[Records contained in a dataset]

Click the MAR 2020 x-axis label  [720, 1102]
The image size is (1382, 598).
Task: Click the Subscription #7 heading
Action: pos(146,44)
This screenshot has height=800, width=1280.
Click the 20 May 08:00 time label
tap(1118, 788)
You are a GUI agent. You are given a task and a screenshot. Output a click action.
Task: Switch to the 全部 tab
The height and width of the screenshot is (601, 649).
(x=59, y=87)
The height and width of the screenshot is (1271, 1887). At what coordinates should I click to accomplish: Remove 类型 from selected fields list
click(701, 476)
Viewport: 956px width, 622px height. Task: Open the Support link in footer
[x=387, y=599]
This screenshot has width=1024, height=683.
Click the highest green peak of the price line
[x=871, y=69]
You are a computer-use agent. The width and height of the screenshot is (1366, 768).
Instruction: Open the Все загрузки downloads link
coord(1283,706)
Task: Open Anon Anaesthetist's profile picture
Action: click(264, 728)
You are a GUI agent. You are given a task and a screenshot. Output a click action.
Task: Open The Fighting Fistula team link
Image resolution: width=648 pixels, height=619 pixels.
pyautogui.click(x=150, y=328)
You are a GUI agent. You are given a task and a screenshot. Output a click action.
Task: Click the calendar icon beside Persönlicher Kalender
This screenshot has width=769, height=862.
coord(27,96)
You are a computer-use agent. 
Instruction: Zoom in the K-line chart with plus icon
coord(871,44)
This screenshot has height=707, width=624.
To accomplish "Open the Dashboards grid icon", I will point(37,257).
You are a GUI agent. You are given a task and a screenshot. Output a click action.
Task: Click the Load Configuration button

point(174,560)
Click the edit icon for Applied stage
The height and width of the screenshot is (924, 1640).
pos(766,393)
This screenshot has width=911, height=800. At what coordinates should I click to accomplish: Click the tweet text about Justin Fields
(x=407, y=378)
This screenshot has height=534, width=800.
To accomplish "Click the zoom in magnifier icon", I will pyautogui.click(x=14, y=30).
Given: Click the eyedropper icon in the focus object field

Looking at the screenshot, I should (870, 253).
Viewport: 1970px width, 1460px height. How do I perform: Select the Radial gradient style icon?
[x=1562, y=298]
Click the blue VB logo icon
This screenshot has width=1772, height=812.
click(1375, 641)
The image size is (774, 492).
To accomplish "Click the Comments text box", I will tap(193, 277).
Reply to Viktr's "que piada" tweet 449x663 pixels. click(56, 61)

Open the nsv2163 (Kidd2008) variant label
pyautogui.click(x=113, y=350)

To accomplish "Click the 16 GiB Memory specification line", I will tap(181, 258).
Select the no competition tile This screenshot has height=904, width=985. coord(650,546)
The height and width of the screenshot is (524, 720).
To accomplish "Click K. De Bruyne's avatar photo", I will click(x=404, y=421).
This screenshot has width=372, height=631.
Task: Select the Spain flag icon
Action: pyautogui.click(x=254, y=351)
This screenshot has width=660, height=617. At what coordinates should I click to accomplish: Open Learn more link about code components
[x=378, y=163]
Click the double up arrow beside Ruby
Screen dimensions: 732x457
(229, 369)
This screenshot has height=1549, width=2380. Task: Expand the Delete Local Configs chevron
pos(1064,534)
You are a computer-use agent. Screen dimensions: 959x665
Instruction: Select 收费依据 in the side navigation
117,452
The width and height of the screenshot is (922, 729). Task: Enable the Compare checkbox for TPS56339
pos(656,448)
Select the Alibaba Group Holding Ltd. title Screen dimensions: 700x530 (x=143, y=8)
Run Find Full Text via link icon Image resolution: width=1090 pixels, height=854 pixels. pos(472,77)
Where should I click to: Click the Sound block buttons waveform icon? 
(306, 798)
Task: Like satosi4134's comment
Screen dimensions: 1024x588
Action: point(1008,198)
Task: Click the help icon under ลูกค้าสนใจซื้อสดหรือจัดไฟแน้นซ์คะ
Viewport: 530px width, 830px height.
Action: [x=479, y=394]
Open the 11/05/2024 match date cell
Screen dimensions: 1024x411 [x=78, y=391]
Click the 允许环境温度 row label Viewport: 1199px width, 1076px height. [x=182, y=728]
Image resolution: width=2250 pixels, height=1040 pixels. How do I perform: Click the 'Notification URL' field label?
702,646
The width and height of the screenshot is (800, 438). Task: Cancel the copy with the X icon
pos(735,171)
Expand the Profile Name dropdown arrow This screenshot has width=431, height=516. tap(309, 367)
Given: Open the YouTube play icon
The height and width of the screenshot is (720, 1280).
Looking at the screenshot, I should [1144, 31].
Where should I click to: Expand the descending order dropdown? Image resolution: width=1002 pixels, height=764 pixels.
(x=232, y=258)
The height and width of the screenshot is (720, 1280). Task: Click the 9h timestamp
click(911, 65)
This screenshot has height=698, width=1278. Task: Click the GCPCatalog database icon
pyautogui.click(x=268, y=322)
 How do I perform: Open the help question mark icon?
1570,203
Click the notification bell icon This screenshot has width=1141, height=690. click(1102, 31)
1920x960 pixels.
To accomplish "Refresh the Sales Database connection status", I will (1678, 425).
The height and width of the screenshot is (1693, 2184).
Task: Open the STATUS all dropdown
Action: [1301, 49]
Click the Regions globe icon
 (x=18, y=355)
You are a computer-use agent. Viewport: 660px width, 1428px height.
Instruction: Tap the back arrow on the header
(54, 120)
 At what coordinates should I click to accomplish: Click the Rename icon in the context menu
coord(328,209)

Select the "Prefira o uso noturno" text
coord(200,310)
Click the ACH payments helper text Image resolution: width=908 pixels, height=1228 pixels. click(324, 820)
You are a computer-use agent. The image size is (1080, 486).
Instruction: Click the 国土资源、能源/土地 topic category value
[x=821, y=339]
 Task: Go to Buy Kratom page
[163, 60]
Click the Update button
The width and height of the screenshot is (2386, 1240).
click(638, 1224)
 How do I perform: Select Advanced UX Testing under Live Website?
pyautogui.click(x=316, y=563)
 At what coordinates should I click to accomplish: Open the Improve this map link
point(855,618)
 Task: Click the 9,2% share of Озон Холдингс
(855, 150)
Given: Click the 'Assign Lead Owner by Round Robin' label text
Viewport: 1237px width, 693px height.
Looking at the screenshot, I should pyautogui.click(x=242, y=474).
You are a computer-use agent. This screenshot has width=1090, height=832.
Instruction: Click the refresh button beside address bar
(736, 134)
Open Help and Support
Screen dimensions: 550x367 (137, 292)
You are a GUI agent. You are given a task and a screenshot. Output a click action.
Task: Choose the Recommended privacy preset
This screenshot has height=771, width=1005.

» **Goal**
Return every line of the items above that contains the string "dropdown", matching case exactly.

» **Result of this exercise**
Expand the Profile Name dropdown arrow This screenshot has width=431, height=516. tap(309, 367)
Where should I click to: Expand the descending order dropdown? Image resolution: width=1002 pixels, height=764 pixels.
Task: Open the STATUS all dropdown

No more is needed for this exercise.